Europe, Germany

Hiking to Drachenfels

Europe Germany

Entering one of the Rheinsteig paths leading up to Drachenfels is always somewhat of a mystical experience for me. Traffic sounds hush suddenly, bowing to the sounds of branches swishing in the wind, leaves stretching out their buds and a creek bubbling, joyfully.

The Niebelungenlied, the epic poem in Middle High German, describes how the hero Siegfried killed the dragon Fafnir, who lived in a cave in the Drachenfels. Siegfried then bathed in Fafnir’s blood, rendering him invincible, except for his Achille’s tendon, a spot between his shoulder blades, which was covered by a linden leaf. Richard Wagner partly based his operatic cycle der Ring des Nibelungen on the Nibelungenlied.
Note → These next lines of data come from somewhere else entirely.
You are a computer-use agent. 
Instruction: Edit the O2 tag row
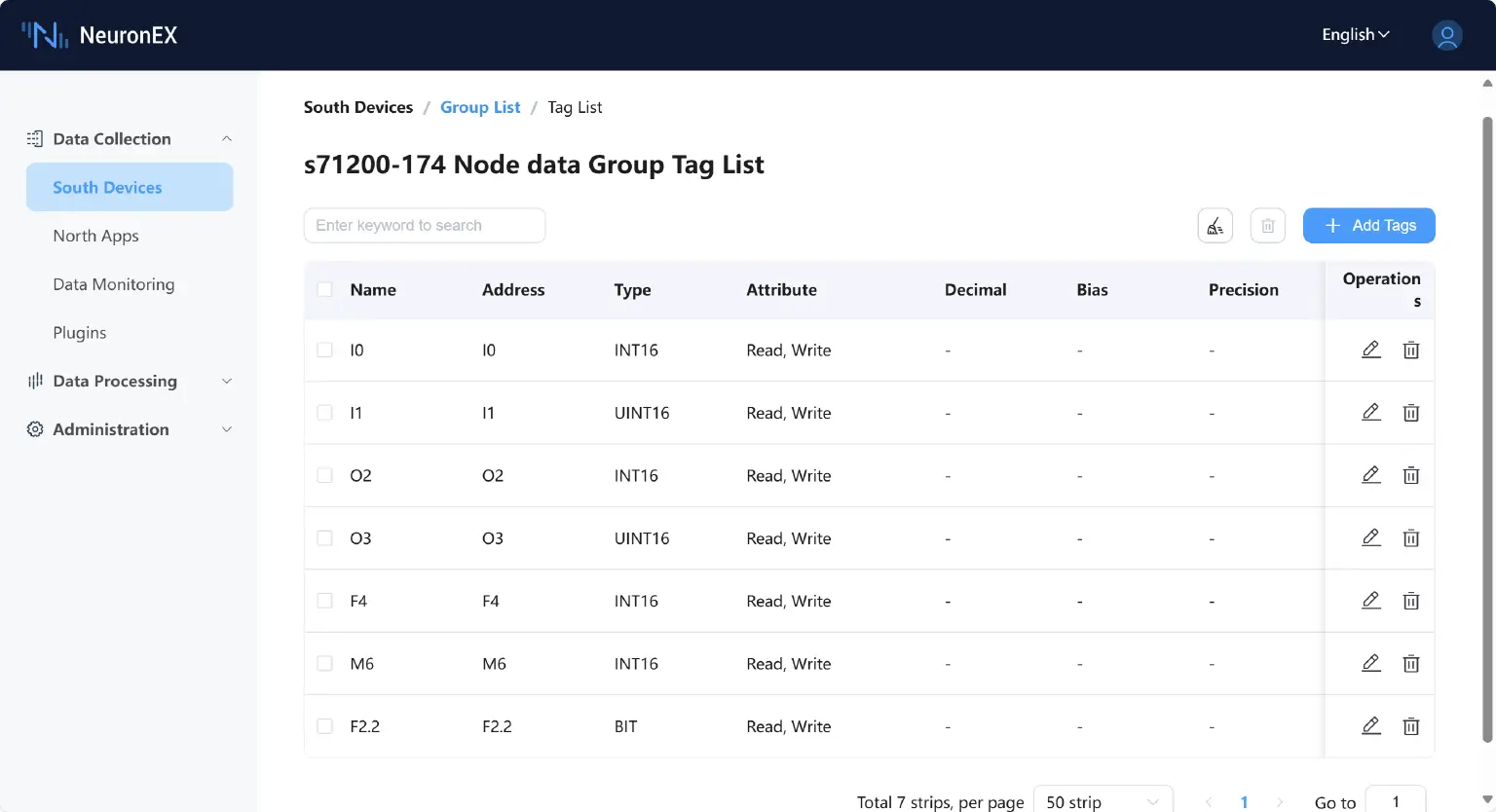coord(1370,475)
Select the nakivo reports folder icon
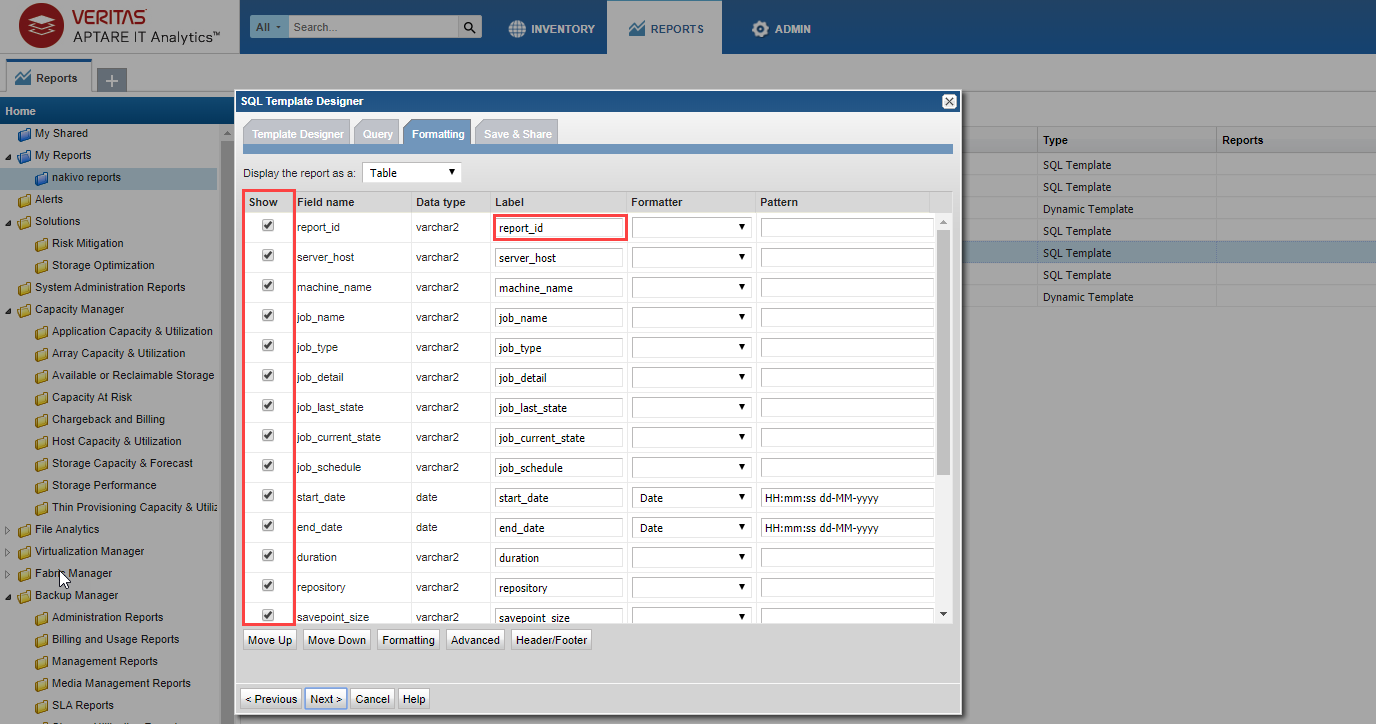The width and height of the screenshot is (1376, 724). pyautogui.click(x=42, y=178)
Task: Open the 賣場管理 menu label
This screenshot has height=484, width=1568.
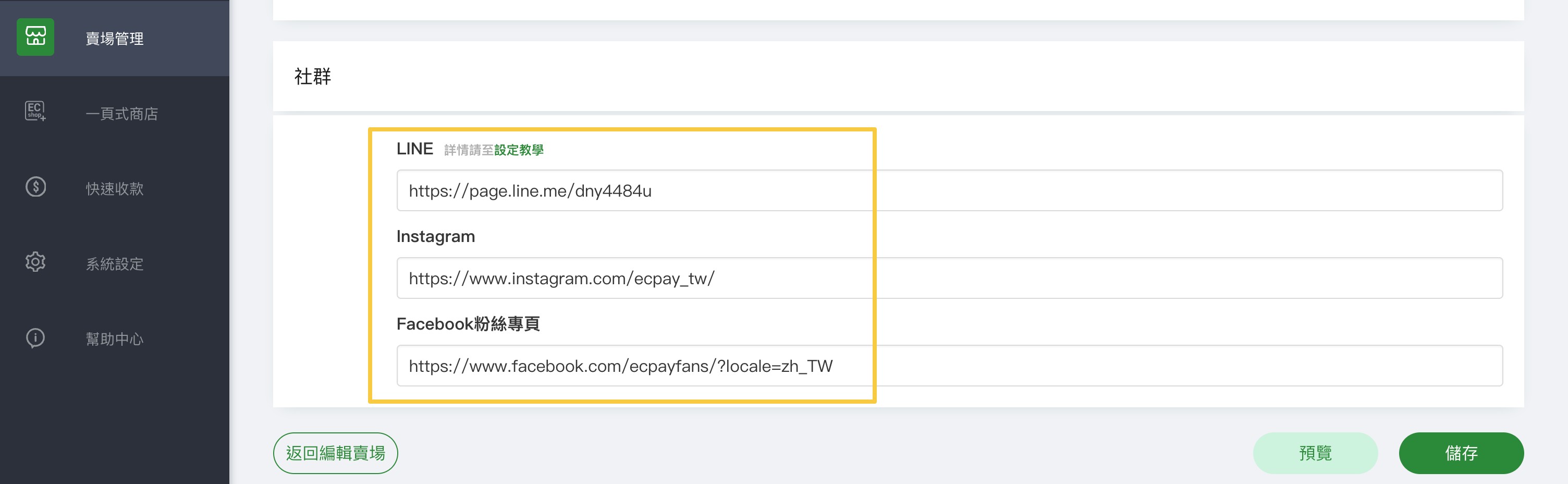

There’s a nice view of the Rhine from the restaurant platform on the way to the top of Drachenfels.
The ruin at the top of the hill is all that is left of Burg Drachenfels, built in the 12th century by Archbishop Arnold I of Cologne

Closer to the clouds than the Earth, the view from Drachenfels is lovely. It’s easy to see why the place was beloved by poets of Rhine Romanticism. Lord Byron also wrote about Drachenfels. Here is an excerpt from his poem of the same name:

The castled crag of Drachenfels
Frowns o’er the wide and winding Rhine
Whose breast of waters broadly swells
Between the banks which bear the vine.